My Useless Mute Beta Wife Is A Big Shot!
Chapter 15: Who Am I Supposed To Blame?
The breakfast table is a painting.
Someone spent hours arranging it—the silver gleaming like mirrors, the porcelain so thin the light passes through, the food set in careful compositions.
Warm breads glisten with butter. Fresh fruit is carved into shapes that belong in museums. Eggs rest in silver dishes, prepared three different ways—each one perfect. Meats curl on platters like sleeping snakes.

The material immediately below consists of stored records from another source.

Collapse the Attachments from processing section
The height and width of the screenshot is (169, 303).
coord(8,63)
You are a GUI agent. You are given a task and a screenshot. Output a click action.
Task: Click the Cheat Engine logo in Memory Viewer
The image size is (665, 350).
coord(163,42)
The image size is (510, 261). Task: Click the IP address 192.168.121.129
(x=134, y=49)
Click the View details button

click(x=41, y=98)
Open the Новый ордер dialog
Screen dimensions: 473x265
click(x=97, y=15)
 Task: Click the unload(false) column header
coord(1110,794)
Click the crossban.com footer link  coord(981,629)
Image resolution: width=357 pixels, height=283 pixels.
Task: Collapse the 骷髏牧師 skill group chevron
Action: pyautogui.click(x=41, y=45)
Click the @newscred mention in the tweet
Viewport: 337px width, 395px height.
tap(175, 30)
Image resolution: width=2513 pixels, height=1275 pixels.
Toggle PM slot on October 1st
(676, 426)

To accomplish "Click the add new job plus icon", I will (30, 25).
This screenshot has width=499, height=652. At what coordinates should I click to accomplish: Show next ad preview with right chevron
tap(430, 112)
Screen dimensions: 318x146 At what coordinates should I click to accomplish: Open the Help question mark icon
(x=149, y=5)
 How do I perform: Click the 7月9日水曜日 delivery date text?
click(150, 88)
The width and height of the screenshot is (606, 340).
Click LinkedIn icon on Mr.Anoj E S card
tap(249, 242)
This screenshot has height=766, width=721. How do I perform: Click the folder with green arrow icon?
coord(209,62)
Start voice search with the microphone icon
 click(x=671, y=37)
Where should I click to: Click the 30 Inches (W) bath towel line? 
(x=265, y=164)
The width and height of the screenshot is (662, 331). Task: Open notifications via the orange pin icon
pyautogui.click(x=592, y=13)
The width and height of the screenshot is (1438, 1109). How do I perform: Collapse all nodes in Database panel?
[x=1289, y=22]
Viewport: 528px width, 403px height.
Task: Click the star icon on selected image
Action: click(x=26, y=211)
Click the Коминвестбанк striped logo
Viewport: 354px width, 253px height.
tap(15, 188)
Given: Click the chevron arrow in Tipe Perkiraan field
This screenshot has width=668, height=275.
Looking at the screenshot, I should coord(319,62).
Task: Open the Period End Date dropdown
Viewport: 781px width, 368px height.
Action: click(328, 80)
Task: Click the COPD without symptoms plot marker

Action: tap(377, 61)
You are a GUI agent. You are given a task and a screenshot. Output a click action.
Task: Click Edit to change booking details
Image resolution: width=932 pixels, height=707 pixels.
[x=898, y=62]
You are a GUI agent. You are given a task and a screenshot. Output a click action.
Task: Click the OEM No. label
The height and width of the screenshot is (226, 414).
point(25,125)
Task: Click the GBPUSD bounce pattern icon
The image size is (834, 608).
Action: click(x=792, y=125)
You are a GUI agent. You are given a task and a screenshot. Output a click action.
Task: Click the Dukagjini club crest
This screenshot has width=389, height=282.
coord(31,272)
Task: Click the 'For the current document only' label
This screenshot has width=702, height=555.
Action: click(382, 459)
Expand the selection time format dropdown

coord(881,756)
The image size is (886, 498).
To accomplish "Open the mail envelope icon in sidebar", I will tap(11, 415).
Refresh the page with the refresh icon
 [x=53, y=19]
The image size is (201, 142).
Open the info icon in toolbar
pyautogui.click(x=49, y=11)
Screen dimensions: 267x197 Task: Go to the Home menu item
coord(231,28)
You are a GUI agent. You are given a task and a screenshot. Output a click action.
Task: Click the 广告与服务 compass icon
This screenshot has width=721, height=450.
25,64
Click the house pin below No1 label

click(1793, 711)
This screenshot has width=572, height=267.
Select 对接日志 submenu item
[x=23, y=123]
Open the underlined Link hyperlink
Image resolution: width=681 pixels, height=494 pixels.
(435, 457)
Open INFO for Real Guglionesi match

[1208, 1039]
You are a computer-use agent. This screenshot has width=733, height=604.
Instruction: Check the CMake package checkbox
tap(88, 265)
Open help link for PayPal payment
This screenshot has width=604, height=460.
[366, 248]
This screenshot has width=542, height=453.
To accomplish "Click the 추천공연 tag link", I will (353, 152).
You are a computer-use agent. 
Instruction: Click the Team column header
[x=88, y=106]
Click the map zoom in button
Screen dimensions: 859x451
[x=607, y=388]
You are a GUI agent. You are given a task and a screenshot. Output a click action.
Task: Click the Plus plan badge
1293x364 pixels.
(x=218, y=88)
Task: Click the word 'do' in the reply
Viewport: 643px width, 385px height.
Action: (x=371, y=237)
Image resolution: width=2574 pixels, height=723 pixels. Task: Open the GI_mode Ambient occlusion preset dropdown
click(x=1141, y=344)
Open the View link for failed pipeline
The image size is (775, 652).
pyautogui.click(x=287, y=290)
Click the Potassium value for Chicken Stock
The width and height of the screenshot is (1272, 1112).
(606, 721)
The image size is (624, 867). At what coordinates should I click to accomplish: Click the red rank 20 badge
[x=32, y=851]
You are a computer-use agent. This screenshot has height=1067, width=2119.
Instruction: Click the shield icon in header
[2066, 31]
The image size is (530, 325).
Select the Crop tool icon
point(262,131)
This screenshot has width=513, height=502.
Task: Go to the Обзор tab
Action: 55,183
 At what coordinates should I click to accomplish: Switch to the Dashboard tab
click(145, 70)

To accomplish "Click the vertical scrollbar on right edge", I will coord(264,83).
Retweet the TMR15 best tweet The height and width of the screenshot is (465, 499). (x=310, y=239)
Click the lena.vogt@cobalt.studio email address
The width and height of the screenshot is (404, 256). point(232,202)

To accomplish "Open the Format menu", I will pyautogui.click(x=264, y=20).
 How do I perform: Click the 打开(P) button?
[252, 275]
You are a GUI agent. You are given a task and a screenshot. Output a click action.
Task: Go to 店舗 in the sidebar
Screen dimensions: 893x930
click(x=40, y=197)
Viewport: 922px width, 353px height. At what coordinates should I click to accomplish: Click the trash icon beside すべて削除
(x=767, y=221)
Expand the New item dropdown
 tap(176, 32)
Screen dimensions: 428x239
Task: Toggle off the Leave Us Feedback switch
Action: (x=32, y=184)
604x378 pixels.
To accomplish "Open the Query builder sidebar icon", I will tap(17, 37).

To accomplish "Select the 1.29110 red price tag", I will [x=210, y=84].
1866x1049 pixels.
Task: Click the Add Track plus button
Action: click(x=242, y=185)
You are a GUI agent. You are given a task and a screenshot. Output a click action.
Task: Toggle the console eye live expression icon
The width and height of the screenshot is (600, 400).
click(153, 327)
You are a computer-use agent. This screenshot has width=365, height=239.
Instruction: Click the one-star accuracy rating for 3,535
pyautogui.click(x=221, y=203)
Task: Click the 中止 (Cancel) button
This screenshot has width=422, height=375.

Steam rises. Scents drift across the table—butter and honey, roasted things, spices I can’t name. Scents that should make my stomach growl.
My stomach doesn’t.
Extra special.
Because of their prince.
I sit with my arms crossed tight against my chest. My gaze drifts across the table—the extra-perfect preparation, the flowers placed too carefully between the dishes, the extra glass set beside the extra plate.
For him.
Always for him.
Mom and Dad’s eyes are on me. I feel them like weights—staring, waiting. They want to talk. I know it.
I don’t look at them.
I’m not in the mood to argue. My mind is already a mess—tangled, knotted, a wound I keep picking open with my own fingernails. Sometimes I wish I couldn’t read minds. Sometimes I wish the voices would just stop.
Their thoughts. Their judgments. Their hidden knives tucked behind polite smiles.
Their minds scream louder than their mouths.
And today—today every voice makes me want to break something.
"Ellis..."
Mom’s voice—soft, careful. The voice she uses when she’s approaching something fragile.
I don’t look at her.
"What."
"What happened? Why are you staring at the breakfast?"
I don’t look at them. My fingers drift to the edge of my tea cup, tracing the thin rim—back and forth, back and forth. The porcelain is warm. The edge is sharp. I press harder than I should.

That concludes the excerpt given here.